Intervention de Jean-Luc Lagleize

Réunion du mardi 26 mars 2019 à 18h30
Commission des affaires économiques

Photo issue du site de l'Assemblée nationale ou de WikipediaJean-Luc Lagleize :

Dans son adresse à la Nation du 10 décembre dernier, le Président de la République a évoqué la nécessité d'aller plus loin pour mettre fin aux évasions fiscales. Ce projet de loi vise précisément à répondre à ces objectifs l'efficacité et l'équité fiscale.

La taxation des géants américains du numérique est l'un des enjeux majeurs du XXIe siècle, et nous devons y répondre collectivement. Cette contribution financière des multinationales du numérique, nos concitoyens et les entreprises qui souffrent de cette concurrence déloyale la réclament de longue date.

Notre action est essentielle, tant pour réaffirmer notre souveraineté que pour protéger notre démocratie. En défendant le principe d'égalité devant l'impôt, nous maintenons la cohésion du corps social. Le groupe du Mouvement Démocrate et apparentés appelle de ses voeux la construction de ce nouveau pacte économique et social.

Les grandes entreprises du numérique qui ont des activités et font des profits en France ne peuvent s'exempter de participer à ce pacte : elles doivent donc payer l'impôt en France.

La France n'est pas le seul pays qui souhaite relever ce défi, bien sûr, mais elle a su s'imposer comme leader, aussi bien sur la scène européenne que sur la scène internationale. Notre pays a ainsi joué un rôle pionnier en entreprenant une réforme fiscale de grande échelle.

Mais cette avancée majeure n'est qu'une étape. Pour affirmer sa souveraineté, la France, aux côtés de ses partenaires, doit faire aboutir les négociations européennes et multilatérales.
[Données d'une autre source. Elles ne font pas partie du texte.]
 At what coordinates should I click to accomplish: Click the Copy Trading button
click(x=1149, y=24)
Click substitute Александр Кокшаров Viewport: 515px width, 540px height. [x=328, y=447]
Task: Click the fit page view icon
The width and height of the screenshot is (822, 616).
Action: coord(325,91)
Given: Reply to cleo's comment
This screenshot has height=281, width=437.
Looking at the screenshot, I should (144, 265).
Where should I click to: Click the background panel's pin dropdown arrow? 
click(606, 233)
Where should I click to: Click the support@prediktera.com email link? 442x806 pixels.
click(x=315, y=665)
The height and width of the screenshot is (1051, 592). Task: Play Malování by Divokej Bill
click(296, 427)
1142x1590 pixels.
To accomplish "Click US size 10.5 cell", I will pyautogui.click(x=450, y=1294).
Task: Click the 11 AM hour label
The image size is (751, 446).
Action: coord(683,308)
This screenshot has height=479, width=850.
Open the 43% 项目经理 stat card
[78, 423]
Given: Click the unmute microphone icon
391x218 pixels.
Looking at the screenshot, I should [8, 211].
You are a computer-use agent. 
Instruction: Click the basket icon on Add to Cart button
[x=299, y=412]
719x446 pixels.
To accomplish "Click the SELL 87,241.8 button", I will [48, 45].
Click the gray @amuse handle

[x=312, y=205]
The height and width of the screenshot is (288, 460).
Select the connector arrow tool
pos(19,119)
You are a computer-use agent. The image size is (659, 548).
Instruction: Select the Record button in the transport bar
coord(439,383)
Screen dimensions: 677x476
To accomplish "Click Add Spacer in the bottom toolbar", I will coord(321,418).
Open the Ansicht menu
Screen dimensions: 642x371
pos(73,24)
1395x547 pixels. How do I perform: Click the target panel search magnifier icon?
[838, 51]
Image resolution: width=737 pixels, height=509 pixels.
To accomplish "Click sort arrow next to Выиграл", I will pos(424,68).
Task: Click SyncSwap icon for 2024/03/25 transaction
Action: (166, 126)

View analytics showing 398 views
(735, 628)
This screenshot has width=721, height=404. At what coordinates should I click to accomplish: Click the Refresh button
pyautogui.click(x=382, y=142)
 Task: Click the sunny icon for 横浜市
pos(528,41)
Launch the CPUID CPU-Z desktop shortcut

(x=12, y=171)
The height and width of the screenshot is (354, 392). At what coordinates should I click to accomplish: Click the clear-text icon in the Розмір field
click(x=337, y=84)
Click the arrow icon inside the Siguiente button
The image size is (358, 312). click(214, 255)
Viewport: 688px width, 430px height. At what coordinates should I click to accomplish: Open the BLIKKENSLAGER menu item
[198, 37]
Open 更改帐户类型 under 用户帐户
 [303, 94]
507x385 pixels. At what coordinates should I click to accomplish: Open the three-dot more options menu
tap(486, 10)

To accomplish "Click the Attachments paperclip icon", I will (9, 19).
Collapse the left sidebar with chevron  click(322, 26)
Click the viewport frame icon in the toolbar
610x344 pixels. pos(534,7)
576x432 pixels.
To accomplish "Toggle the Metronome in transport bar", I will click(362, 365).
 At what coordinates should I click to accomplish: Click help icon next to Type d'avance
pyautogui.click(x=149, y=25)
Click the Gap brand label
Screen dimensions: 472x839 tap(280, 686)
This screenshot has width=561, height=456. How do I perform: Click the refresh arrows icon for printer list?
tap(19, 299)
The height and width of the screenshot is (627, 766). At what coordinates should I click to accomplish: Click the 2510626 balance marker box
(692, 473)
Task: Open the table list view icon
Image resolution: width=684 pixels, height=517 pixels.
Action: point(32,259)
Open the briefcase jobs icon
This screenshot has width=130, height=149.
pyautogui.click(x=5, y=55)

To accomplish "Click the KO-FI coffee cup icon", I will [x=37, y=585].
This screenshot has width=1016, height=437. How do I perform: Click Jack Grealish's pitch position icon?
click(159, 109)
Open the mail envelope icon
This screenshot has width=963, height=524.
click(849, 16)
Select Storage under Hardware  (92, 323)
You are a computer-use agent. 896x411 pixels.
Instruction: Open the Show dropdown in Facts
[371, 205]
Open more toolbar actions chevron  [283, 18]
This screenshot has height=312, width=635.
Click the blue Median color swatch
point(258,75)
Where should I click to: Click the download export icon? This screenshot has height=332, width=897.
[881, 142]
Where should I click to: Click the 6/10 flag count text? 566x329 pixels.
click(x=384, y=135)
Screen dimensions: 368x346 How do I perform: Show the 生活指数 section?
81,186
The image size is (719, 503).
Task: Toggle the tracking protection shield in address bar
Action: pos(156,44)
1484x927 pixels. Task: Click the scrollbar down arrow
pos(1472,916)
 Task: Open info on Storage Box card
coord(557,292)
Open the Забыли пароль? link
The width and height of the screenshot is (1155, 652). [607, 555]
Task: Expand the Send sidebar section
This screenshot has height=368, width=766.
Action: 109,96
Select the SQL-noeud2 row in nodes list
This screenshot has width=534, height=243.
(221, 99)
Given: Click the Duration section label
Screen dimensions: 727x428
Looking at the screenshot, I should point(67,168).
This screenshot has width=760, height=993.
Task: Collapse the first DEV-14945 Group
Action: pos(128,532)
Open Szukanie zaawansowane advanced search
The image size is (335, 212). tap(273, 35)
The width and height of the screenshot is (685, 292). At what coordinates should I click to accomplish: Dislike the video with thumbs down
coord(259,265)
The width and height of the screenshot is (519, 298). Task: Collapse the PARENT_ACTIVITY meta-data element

Je pense en premier lieu aux négociations sur la proposition de directive concernant le système commun de taxe sur les services numériques applicable aux produits tirés de la fourniture de certains de ces services ; nous regrettons que le manque d'ambition de certains pays de l'Union en matière d'harmonisation fiscale oblige les États membres comme la France, l'Espagne ou l'Italie à créer de telles taxes au niveau national, avec, forcément, une efficacité moindre.

Une taxe européenne sur les services numériques serait pourtant un symbole fort d'unité, qui permettrait de faire entendre la voix de l'Europe au sein de l'OCDE, qui travaille avec succès sur l'érosion de la base d'imposition et le transfert de bénéfices. C'est dans le cadre multilatéral — OCDE et G20 – que 127 pays se sont rassemblés en janvier autour d'un objectif commun : mettre fin aux stratégies d'optimisation fiscale des entreprises du numérique.

Nous partageons ces conclusions : nous ne pouvons laisser perdurer un système dont les entreprises exploitent les failles pour faire disparaître leurs bénéfices ou les transférer dans des pays où elles n'exercent guère d'activité réelle. Le groupe du Mouvement Démocrate et apparentés soutient la création d'une taxe nationale, en attendant que les règles de la fiscalité internationale évoluent et appréhendent pleinement les réalités économiques et numériques actuelles.

Ce projet de loi aborde également une modification de la trajectoire de baisse de l'IS, pour répondre à l'impératif de rendement budgétaire. Le groupe du Mouvement Démocrate et apparentés, sensible à l'effort de redressement des finances publiques, salue cette mesure qui devrait rapporter quelque 1,7 milliard d'euros en 2019. Pour toutes ces raisons, nous voterons en faveur du texte et serons vigilants quant aux positions qui seront défendues, tant dans le cadre des conclusions du grand débat national, qu'au niveau européen et multilatéral.